Плейбой, рядом со мной
Мой милый бэйби.
Плейбой — клевый такой,
Одет, как денди.
Плейбой, просто герой,
С тобой я леди.
Сладкий мой бэйби,
Я так люблю тебя...

Но в этой же песне прорывается неистребимая гениальность Славоросова: обыгрывая образ Ветлицкой, для которой создавался этот текст, Аркаша пишет следующие строчки:

В марте странные мечты
Бродят ночью, как коты...

— и вы легко представляете себе человека, мечты которого уподобляются мартовским котам. Что тут скажешь? Гений.

Мечты - важнейшая тема поп-поэзии. На безысходных танцплощадках Воронежской области, выплясывая перед набычившейся группой угрюмых мужиков, русская девушка мечтает хотя бы мысленно перенестись за горы и леса — туда, где «звери с добрыми глазами» и «жизнь любви полна».

Там чудо-озеро искрится,
Там зла и горя нет,
Там во дворце живет
жар-птица
И людям дарит свет.

Ну и какая сволочь осудит Наташу Королеву за то, что она дарит несчастным провинциальным девчонкам эту, в общем, действительно добрую и глупую песню? Ведь прохладный луч света от более умного «Вежливого отказа» согреет в лучшем случае одну продвинутую девичью душу на три огромные и жестокие области.

Не до жиру, братцы.

...В принципе конечно же ничто не ново под луной. Проблема противостояния «искусства для искусства» и «искусства для народа» в России возникла еще на рубеже XIX — XX веков, когда на этот предмет ломали копья доверчивый демократ Стасов и утонченный эстет Дягилев. Куда и как далеко ушла поэтика песен Наташи Королевой от живописи революционера Ярошенко — вопрос уж слишком риторический.

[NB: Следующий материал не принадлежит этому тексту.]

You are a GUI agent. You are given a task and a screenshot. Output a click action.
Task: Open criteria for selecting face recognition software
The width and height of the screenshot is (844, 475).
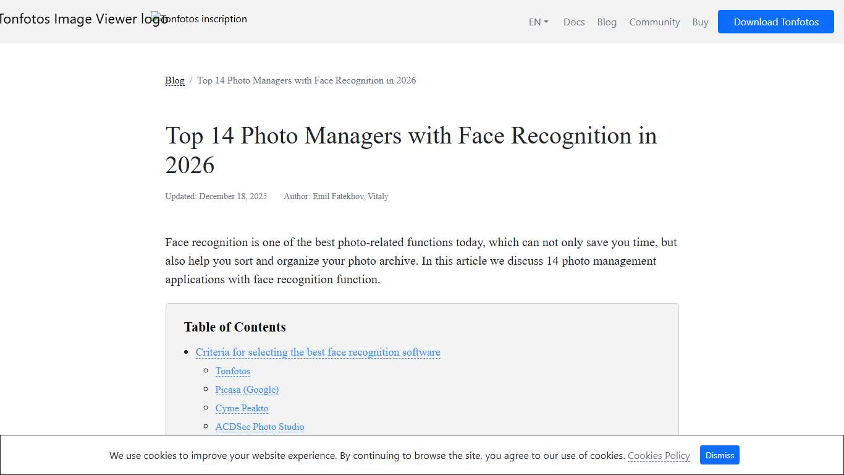[318, 352]
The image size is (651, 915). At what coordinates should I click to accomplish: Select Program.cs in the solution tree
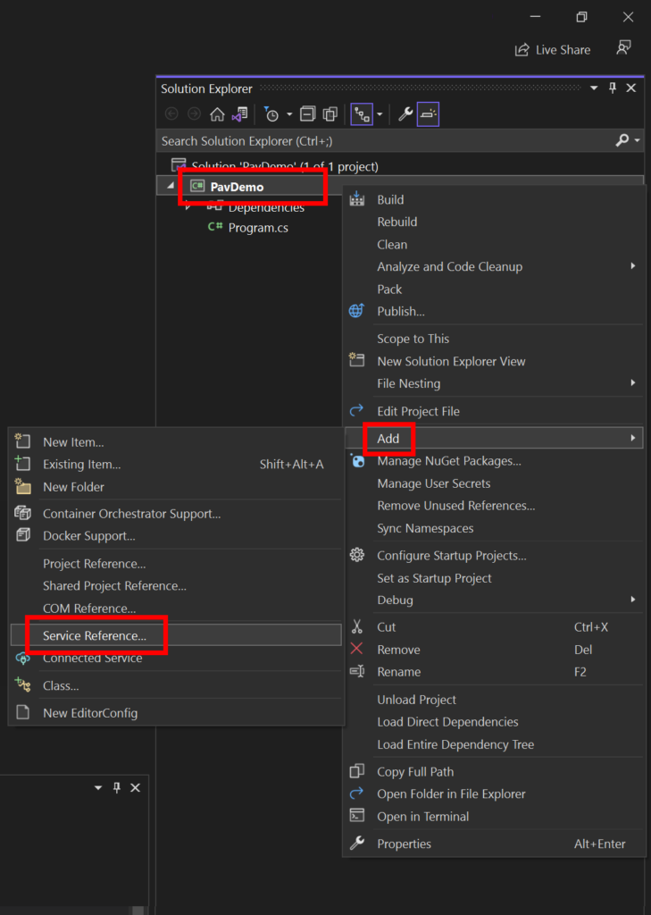pyautogui.click(x=257, y=228)
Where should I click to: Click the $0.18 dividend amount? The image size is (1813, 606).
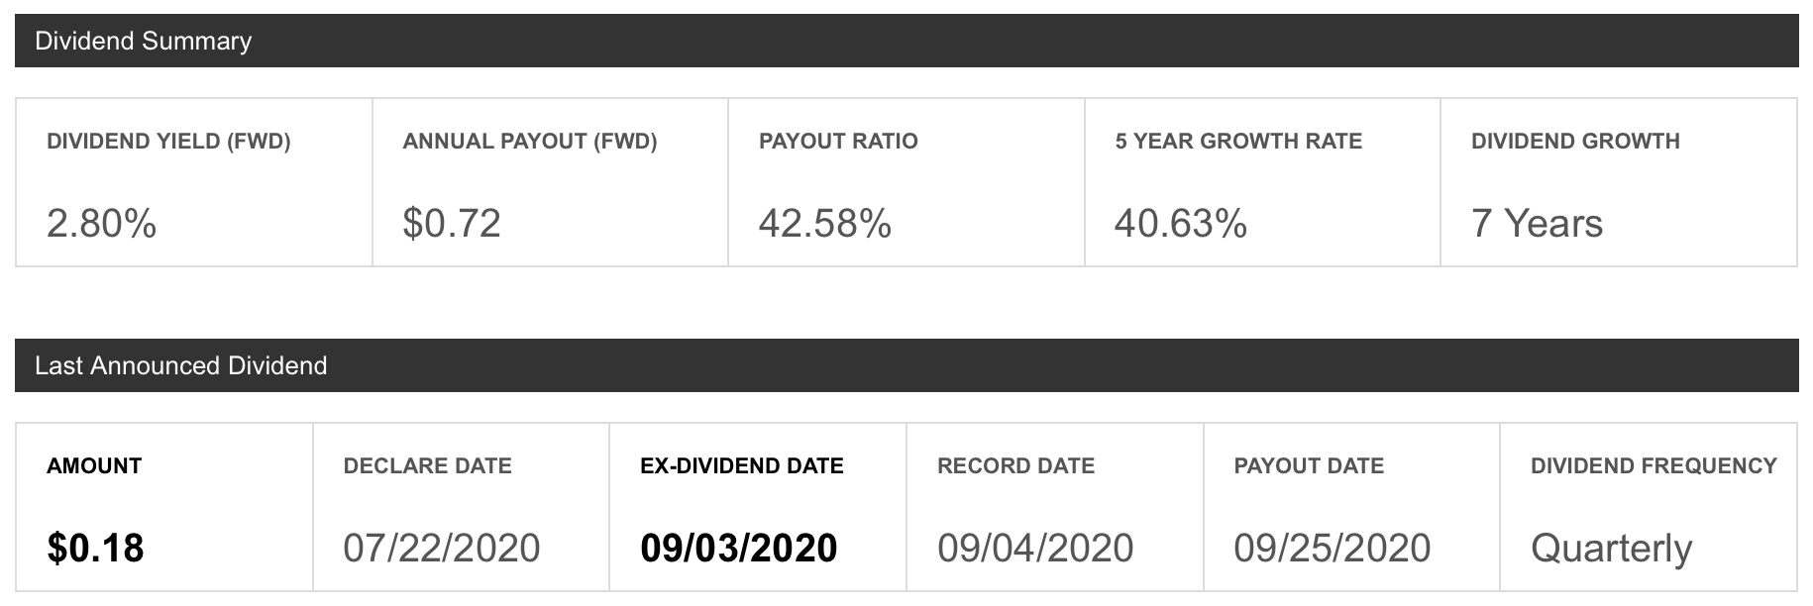click(x=95, y=549)
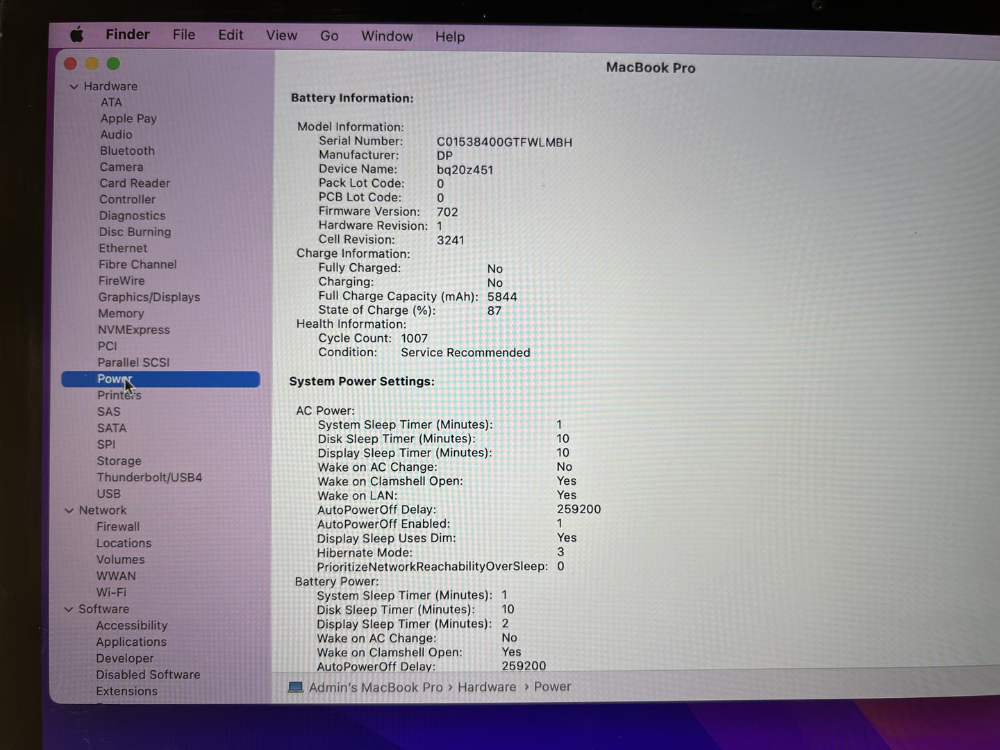Click the green fullscreen window button
Screen dimensions: 1000x750
point(113,64)
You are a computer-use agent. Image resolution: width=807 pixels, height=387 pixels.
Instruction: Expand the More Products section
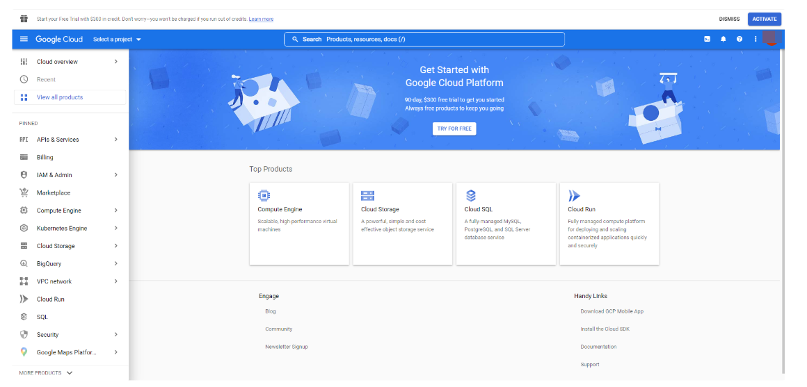tap(46, 373)
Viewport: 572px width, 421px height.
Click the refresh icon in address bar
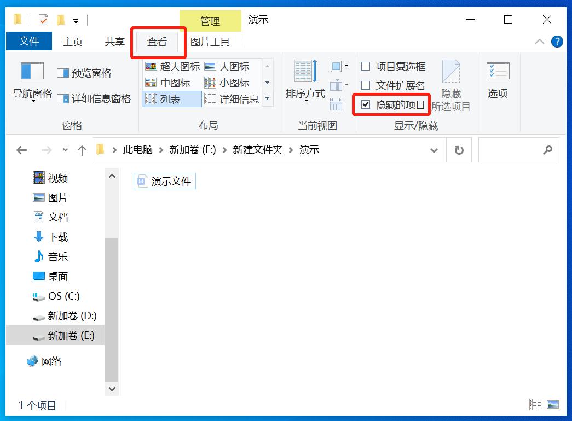pyautogui.click(x=459, y=150)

Лучше спросить умного современника о другом. Если у тебя такой богатый внутренний мир, то зачем тебе нужно лишать бедных собратьев тех редких птиц, кои способны проникнуть в скудный мир их сознания? Зачем ты, гнида, требуешь возрождения худсоветов? Для чего тебе, жестокий человек, нужно выжигать каленым железом ту священную сентиментальную пошлость, без которой задохнутся души многомиллионных народов России? Может быть, мы все-таки останемся людьми?

Сергей Гурьев

«Московский бит», 2, 27 февраля 1997г.